The "economic benefit" plaintiff argues Cohen received from the sublease was only additional rent charged M & R for the additional use of the premises not contemplated in the original lease.

• 3 Similarly, the record is devoid of facts which suggest that a joint venture existed. A joint venture is an association of two or more persons to carry out a single enterprise for profit. (Prassas v. Nicholas W. Prassas & Co. (1981), 94 Ill. App.3d 311, 418 N.E.2d 904.) There must be a community of interest in the performance of the common purpose, a proprietary interest in the subject matter, a right to direct and govern the policy, and a right to joint control. (Petry v. Chicago Title & Trust Co. (1977), 51 Ill. App.3d 1053, 367 N.E.2d 385.) A fiduciary relationship exists between members of a joint venture. (Burtell v. First Charter Service Corp. (1979), 76 Ill.2d 427, 394 N.E.2d 380.) The record is deplete of facts indicating Cohen directed and governed the policy or operation of the flea market or intended such or that any fiduciary relationship existed between Cohen and plaintiff.

Plaintiff's charge of unfair competition is likewise not supported in the record. The tort of unfair competition depends upon the likelihood of confusion as to the source of plaintiff's and defendant's goods. (National Football League Properties, Inc. v. Consumer Enterprises, Inc. (1975), 26 Ill. App.3d 814, 327 N.E.2d 242, cert. denied (1975), 423 U.S. 1018, 46 L.Ed.2d 390, 96 S.Ct. 454.) Plaintiff attempts to impute the alleged misconduct of M & R to Cohen in stating that M & R, after securing its customers' list and soliciting them, advertised that the flea market would re-open in 1978, without disclosing that M & R would now be managing the flea market. However, Cohen denied any type of involvement in the flea market operation either with plaintiff or M & R and plaintiff's documents do not support a different conclusion. We have already concluded that no joint venture existed, and absent such facts, M & R alleged activities cannot be imputed to Cohen, and thus there is no basis for this charge against Cohen.

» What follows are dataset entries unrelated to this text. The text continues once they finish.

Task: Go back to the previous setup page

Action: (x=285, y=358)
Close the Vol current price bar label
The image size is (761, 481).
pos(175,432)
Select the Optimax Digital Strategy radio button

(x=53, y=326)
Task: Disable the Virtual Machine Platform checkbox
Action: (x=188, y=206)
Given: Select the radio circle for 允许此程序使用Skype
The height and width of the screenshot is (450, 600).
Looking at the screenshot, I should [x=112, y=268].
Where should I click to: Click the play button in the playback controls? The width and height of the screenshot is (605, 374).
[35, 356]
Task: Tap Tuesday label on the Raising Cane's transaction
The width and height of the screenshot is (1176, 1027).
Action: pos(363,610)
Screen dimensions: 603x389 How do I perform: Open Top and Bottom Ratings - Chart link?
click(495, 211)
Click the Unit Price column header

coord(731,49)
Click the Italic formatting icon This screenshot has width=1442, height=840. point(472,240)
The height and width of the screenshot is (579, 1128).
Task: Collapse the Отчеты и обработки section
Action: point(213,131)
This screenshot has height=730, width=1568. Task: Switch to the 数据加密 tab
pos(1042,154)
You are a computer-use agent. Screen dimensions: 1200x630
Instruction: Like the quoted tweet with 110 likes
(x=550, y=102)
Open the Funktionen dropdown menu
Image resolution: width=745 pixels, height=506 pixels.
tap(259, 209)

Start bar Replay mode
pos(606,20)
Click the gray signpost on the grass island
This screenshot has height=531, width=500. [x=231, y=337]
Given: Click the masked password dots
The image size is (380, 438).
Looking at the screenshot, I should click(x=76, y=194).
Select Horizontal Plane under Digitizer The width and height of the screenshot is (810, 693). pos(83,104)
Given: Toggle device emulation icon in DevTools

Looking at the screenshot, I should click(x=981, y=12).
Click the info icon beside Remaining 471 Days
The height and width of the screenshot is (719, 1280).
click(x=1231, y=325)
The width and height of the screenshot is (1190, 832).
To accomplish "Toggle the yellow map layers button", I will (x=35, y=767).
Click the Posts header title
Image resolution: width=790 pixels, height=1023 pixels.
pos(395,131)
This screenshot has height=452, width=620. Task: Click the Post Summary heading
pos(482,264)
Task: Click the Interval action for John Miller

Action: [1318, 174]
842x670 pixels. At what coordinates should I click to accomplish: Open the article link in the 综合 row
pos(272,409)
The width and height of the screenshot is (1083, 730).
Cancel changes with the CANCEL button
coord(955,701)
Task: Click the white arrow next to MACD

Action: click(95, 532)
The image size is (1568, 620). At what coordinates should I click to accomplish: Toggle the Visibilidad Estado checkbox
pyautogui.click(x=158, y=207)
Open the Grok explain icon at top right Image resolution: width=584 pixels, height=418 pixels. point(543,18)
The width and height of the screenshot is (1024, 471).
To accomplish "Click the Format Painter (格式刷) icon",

• 4 Since plaintiff's charge of conspiracy against Cohen has no basis in the record, count 4 against M & R was properly dismissed on the court's own motion. ABC Trans National Transport, Inc. v. Aeronautics Forwarders, Inc. (1980), 90 Ill. App.3d 817, 413 N.E.2d 1299.

Accordingly, we affirm the order of the trial court granting summary judgment on all counts as to the Cohen defendants and on count 4 as to M & R.


SULLIVAN, P.J., and LORENZ, J., concur.


• 5 Upon denial of petition for rehearing, Swap Shop, Inc., in its petition for rehearing, has contended that failure of M & R, appellee, to file a brief or appearance justifies pro forma reversal. We disagree. It is well-established that reversal is not automatic in the event appellee fails to file a brief. A considered judgment of the trial court should not be set aside without some consideration of the merits of the appeal. First Capitol Mortgage Corp. v. Talandis Construction Corp. (1976), 63 Ill.2d 128, 345 N.E.2d 493; Roqueplot v. Roqueplot (1980), 88 Ill. App.3d 59, 410 N.E.2d 441.

• 6 Swap Shop, Inc. further contends that there has been a misapprehension of pleadings and facts in the record in affirming the trial court's dismissal of count IV of the amended complaint as to those several defendants collectively referred to as M & R. They assert that we failed to address the issue that an unlawful combination among the M & R defendants existed, independently of the so-called Cohen defendants. However, plaintiff did not properly preserve this issue for review, either at the trial level or on appeal. Thus, Swap Shop, Inc., has waived consideration of the merits of this argument. Rome v. Commonwealth Edison Co. (1980), 81 Ill. App.3d 776, 401 N.E.2d 1032; Walker v. Board of Police & Fire Commissioners (1979), 77 Ill. App.3d 958, 397 N.E.2d 2.

Petition for rehearing is denied.

SULLIVAN, P.J., and LORENZ, J., concur.